§ **TEXT SECTION**:
== Segment start ==
By The Washington Post
TEHRAN — With an economy struggling through some of the most punishing economic sanctions in history, Iran is looking inward to meet its basic needs while attempting to change the consumption habits of a society accustomed to enjoying a range of foreign products.
Iranian officials call it “the resistance economy,” reflecting their defiance of Western attempts to halt the country’s uranium enrichment program. Efforts to wean Iran from imports and to produce more goods domestically, however, have proved challenging.
While Iran’s non-oil exports have strengthened steadily in recent years, its total imports have risen more dramatically. Since Mahmoud Ahmadinejad became Iran’s president in 2005, total imports have increased from $39.1 billion to $57.5 billion, according to statistics published by Tehran’s Chamber of Commerce.
To reverse that upward trend, the Islamic republic has implemented a policy of reducing what has been deemed unnecessary consumption.
The plan lays out a hierarchy of imports, starting with essential goods, including medicines that Iran does not produce, and ending with luxury items that authorities believe could be produced at home.
But any effort to increase domestic production faces serious head winds.
An immediate issue for local producers is that sanctions have made accessing raw materials impossible or prohibitively expensive, forcing the closure of hundreds of factories and increasing Iran’s already high unemployment rate.
“Unfortunately, this year the obstacles in production have increased,” Seyed Hamid Hosseini, a manufacturer and member of Tehran’s Chamber of Commerce, recently told reporters. He cited currency fluctuations, the difficulty of obtaining loans and increased labor costs as particular challenges.
Even before this year, domestic producers had been struggling with foreign competition. As a result of the Iranian currency’s relative strength in recent years and a lifting of high import tariffs on luxury goods by the Ahmadinejad administration, many more Iranians have had access to foreign goods, especially appliances and electronics from East Asia. Domestic production and sales of locally made goods began to suffer.
With the currency, the rial, losing approximately 80 percent of its value in the past year, conditions would seem ripe for Iranian producers to recapture market share. But first Iranians will have to regain confidence in the domestic brands they have long shunned as inferior to imports.
With inflation, hope
At the Hyperstar, a Western style mega-market in the west of Tehran, many of the challenges facing Iranian producers are in plain view, as are some of the signs of hope.
In the electronics and home appliances sections, sales of LG and Sony flat-screen televisions come with attractive service plans and free home installations. Local brands, such as Pars, go mostly ignored.
Across the shop, though, one of the few potential bright spots for Iran’s struggling economy is on full display.
Hyperstar’s fresh produce section rivals the quality and selection of any Whole Foods or local farmers market. On the placard for each item is the price per kilogram alongside a flag representing its country of origin. All but a handful of the fruits and vegetables are marked by the green, white and red of the Iranian flag.
== Segment end ==
§ **WHAT YOU WILL DO**:
Please copy the passage of the article on Iran's resistance economy starting with "An immediate issue" and going on through "as particular challenges.". The lines below are separate material and are not part of the article.

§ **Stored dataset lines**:
== Segment start ==
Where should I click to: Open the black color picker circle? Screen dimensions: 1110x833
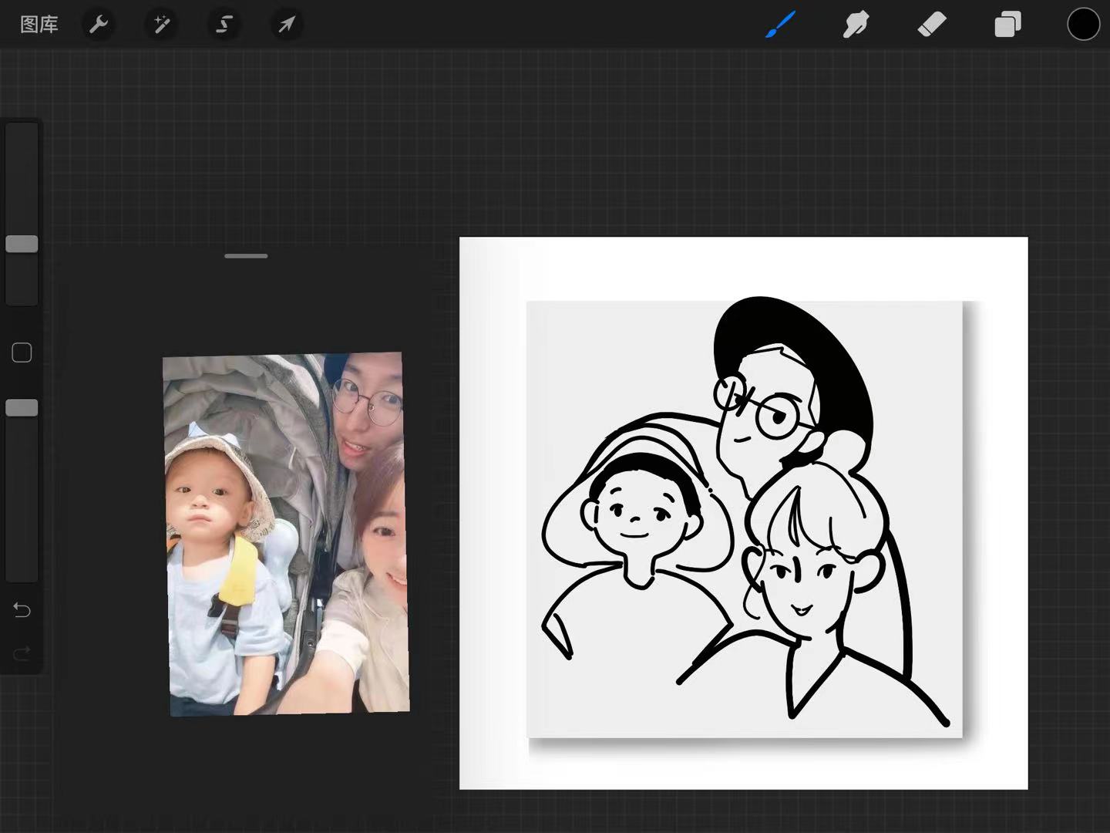pyautogui.click(x=1083, y=25)
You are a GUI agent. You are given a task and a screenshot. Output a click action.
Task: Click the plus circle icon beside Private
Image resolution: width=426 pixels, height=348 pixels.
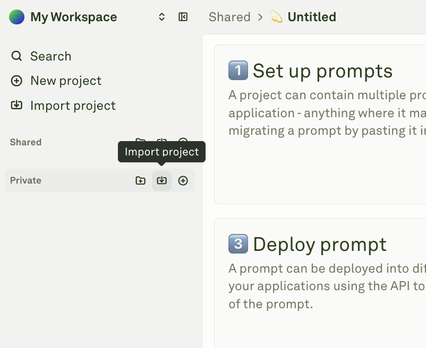pyautogui.click(x=183, y=180)
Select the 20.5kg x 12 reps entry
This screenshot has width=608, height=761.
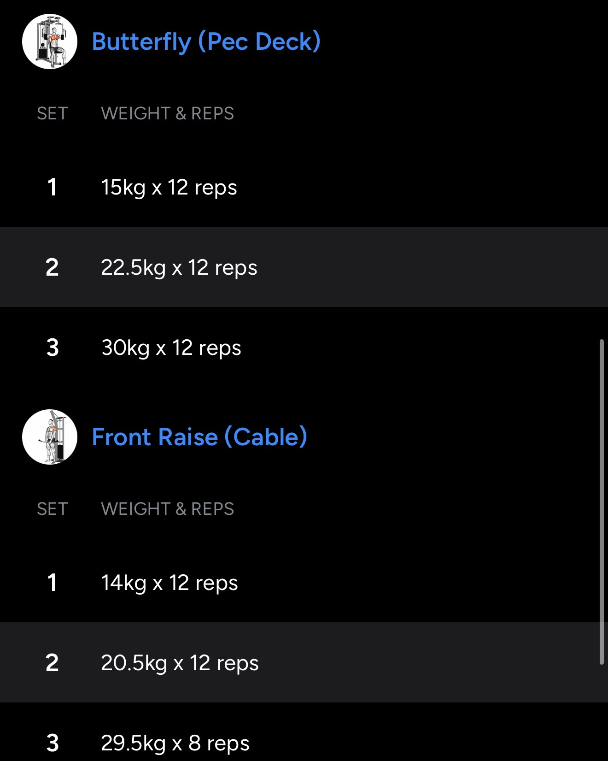coord(180,663)
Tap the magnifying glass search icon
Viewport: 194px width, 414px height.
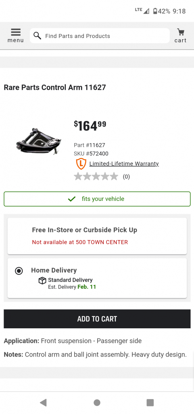(38, 36)
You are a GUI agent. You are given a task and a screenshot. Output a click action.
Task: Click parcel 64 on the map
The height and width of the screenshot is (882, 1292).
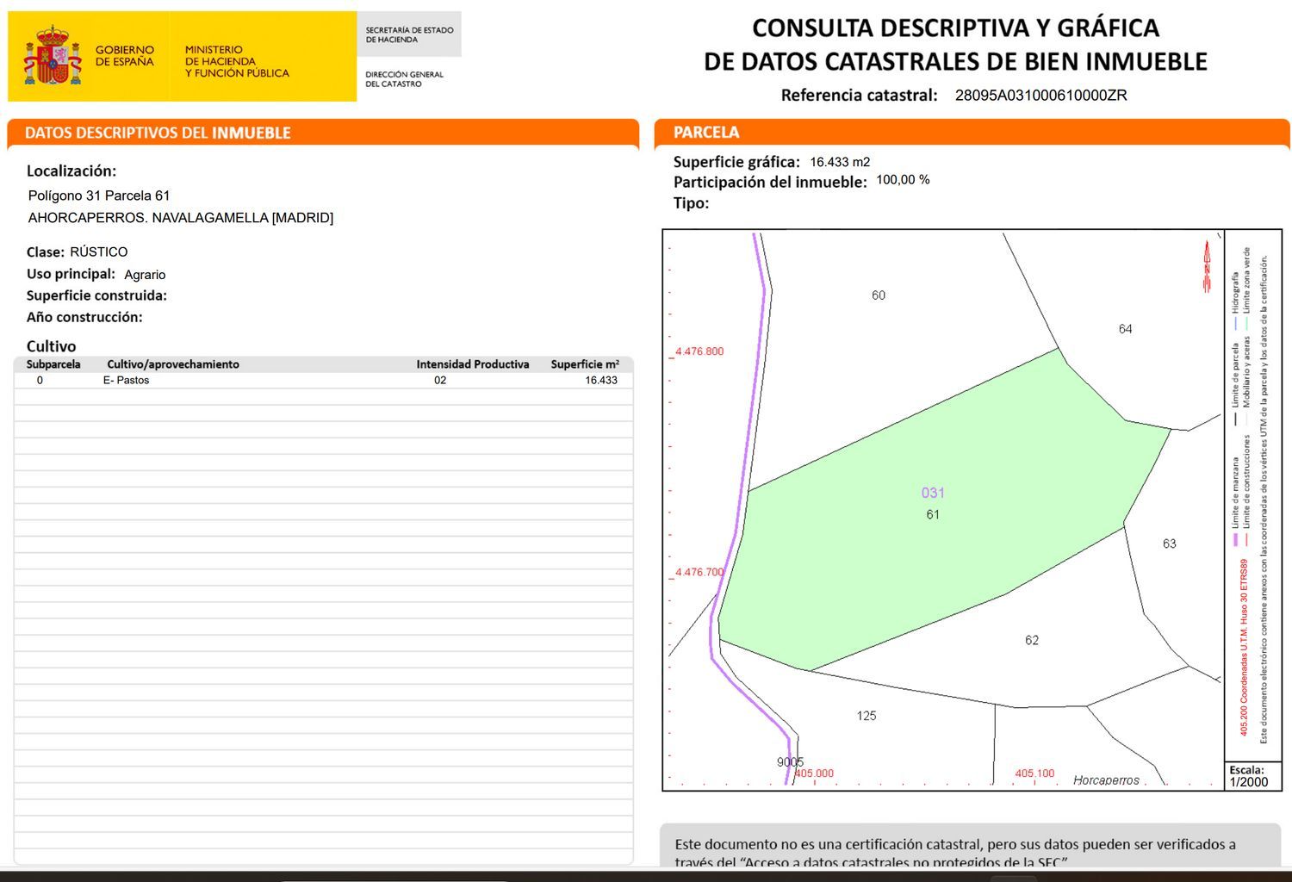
== Segment end ==
§ **SOLUTION BELOW**:
An immediate issue for local producers is that sanctions have made accessing raw materials impossible or prohibitively expensive, forcing the closure of hundreds of factories and increasing Iran’s already high unemployment rate.
“Unfortunately, this year the obstacles in production have increased,” Seyed Hamid Hosseini, a manufacturer and member of Tehran’s Chamber of Commerce, recently told reporters. He cited currency fluctuations, the difficulty of obtaining loans and increased labor costs as particular challenges.